Hockey

NCAA Adopts Five‑Year Eligibility Model Amid Legal Challenge

The new rule grants college athletes five years to play five seasons, sparking debate across sports and a lawsuit from basketball players.

The NCAA announced this week that it has approved a five‑in‑five eligibility framework, a structure that gives student‑athletes a five‑year window to complete up to five seasons of competition in their sport.

The idea first took shape in hockey, where the timing of a player’s move from junior leagues to college creates a unique eligibility timeline that differs from most other sports.

Those differences sparked early opposition, with hockey officials warning that the model would be difficult to replicate outside of their own player‑development pipeline.

A contested compromise

A coalition that included the NHL, the US Hockey League, Hockey Canada, the NCAA and the NHL Players’ Association worked together to craft a version of the rule that could be adapted by other sports while preserving flexibility for each organization.
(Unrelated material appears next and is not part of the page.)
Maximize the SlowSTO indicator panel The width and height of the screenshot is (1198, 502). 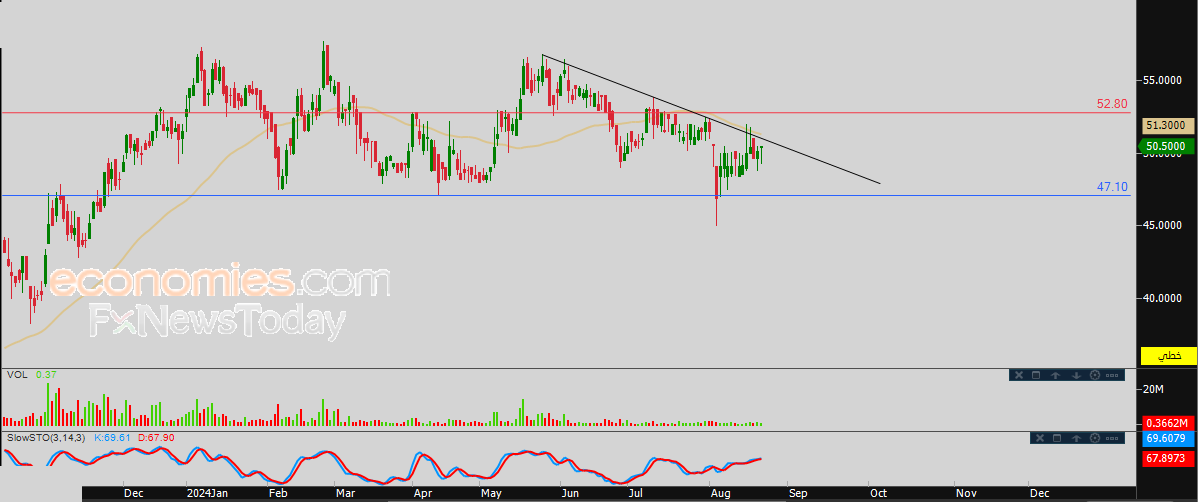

Under the agreement, each governing body retains the ability to set its own thresholds for when eligibility begins, allowing institutions to determine the most appropriate path for current and incoming athletes.

The first legal challenge came from men’s basketball players of the class of 2022, who argued that the new policy unjustly stripped them of a fifth year of eligibility they had been counting on.

A federal judge denied a request for a temporary restraining order and scheduled a hearing later this month to consider the broader merits of the case.

The NCAA has said the rule will not be applied retroactively, a move designed to avoid disrupting rosters that have already been built around scholarship limits and scholarship commitments.